• [RECORD SET]:
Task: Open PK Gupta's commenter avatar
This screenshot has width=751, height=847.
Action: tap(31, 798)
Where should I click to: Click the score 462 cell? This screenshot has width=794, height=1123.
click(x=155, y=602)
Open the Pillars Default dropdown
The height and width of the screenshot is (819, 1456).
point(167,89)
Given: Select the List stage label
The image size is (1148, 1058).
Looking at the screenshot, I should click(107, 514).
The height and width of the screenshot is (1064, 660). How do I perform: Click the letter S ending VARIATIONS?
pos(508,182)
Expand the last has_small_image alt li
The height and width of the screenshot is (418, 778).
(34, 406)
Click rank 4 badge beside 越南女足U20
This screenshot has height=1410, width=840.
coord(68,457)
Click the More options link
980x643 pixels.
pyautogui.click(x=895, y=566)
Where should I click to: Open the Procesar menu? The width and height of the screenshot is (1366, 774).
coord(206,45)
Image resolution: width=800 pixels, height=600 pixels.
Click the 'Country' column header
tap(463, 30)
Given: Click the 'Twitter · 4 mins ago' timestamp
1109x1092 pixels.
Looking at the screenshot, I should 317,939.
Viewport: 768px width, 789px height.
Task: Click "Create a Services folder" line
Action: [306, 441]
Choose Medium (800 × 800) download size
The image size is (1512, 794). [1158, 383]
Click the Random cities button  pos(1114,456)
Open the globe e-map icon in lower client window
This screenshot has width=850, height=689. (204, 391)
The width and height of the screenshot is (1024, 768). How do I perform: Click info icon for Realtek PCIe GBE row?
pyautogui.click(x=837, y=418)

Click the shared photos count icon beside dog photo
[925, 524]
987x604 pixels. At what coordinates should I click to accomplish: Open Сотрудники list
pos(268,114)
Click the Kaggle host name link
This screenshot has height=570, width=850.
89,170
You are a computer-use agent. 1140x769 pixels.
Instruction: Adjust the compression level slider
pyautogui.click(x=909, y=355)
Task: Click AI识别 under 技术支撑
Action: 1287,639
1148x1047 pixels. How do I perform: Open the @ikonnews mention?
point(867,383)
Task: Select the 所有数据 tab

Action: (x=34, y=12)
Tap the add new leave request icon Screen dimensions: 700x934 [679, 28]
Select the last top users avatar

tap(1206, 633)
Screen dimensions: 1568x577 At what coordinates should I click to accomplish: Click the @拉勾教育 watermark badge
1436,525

• [STATED PROBLEM]: Output the data verbatim, starting at the line containing "Choose Medium (800 × 800) download size" and ending after the line containing "This screenshot has width=850, height=689.".

• [SOLUTION FOR THIS PROBLEM]:
Choose Medium (800 × 800) download size
The image size is (1512, 794). [1158, 383]
Click the Random cities button  pos(1114,456)
Open the globe e-map icon in lower client window
This screenshot has width=850, height=689. (204, 391)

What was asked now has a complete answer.